Хозяина нашей новой квартиры давно не обеспечивали ни паи, ни сословные преимущества. Выручало его ремесло портного. Он обшивал и снаряжал на военную службу молодых казаков.
Мне уже был знаком двор Каханова. Я не забыл, как три года назад, перед поступлением в школу, мы с отцом заехали ранним утром к портному, чтобы заказать ученическую форму. На зов отца вышел тогда согбенный мужчина с впалой грудью и желтым лицом и, надрывно кашляя, стал снимать с меня мерку. Когда он наклонялся близко; ко мне, прикладывая полоску бумаги к моей груди, я ощущал тяжелый, смешанный с водочным перегаром запах. Лицо Каханова было в отечных припухлостях, на щеках горели красные нездоровые пятна.

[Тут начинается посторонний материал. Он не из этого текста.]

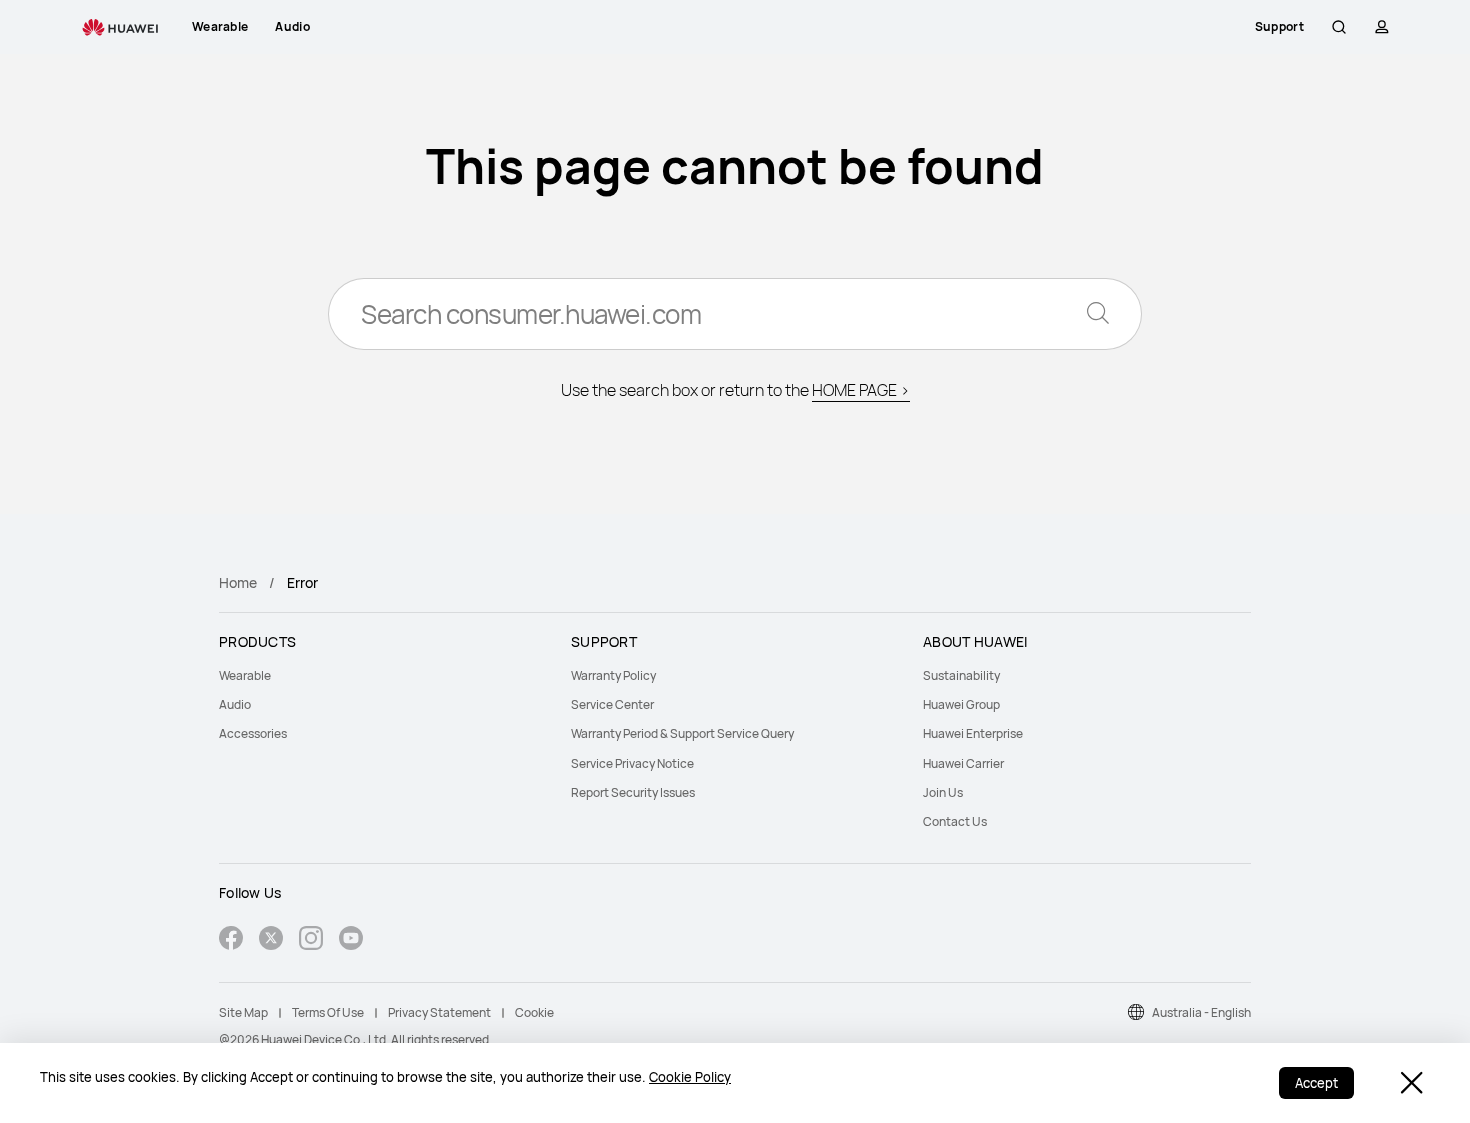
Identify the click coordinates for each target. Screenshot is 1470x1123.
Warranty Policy (613, 675)
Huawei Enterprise (973, 733)
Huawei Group (961, 704)
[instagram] (311, 940)
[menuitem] (383, 675)
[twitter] (271, 940)
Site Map (243, 1012)
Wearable (245, 675)
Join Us (943, 792)
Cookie (534, 1012)
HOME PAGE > (861, 390)
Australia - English (1201, 1012)
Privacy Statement (439, 1012)
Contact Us (955, 821)
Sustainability (961, 675)
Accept (1316, 1083)
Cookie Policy (690, 1077)
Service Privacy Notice (632, 763)
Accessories (253, 733)
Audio (235, 704)
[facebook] (231, 940)
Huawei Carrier (963, 763)
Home (238, 582)
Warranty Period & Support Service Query (682, 733)
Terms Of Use (328, 1012)
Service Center (612, 704)
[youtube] (351, 940)
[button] (1339, 27)
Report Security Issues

Мы перебирались в кухоньку Кахановых в конце августа, накануне перехода моего во вновь открытый четвертый класс. День клонился к вечеру. Надоедливый суховей мел по улице песчаную пыль. Чахлые акации, серые от нее; скучно шелестели подсыхающими листьями. Бывают такие невеселые дни, когда природа и сами люди кажутся одинаково скучными.
Когда с подводы разгружали наш домашний скарб, ко мне подошел стройный мальчуган лет четырнадцати с тонким серьезным лицом и умными карими глазами и просто спросил:
— Тебя как зовут?
Я назвал себя. Он с любопытством уставился на меня.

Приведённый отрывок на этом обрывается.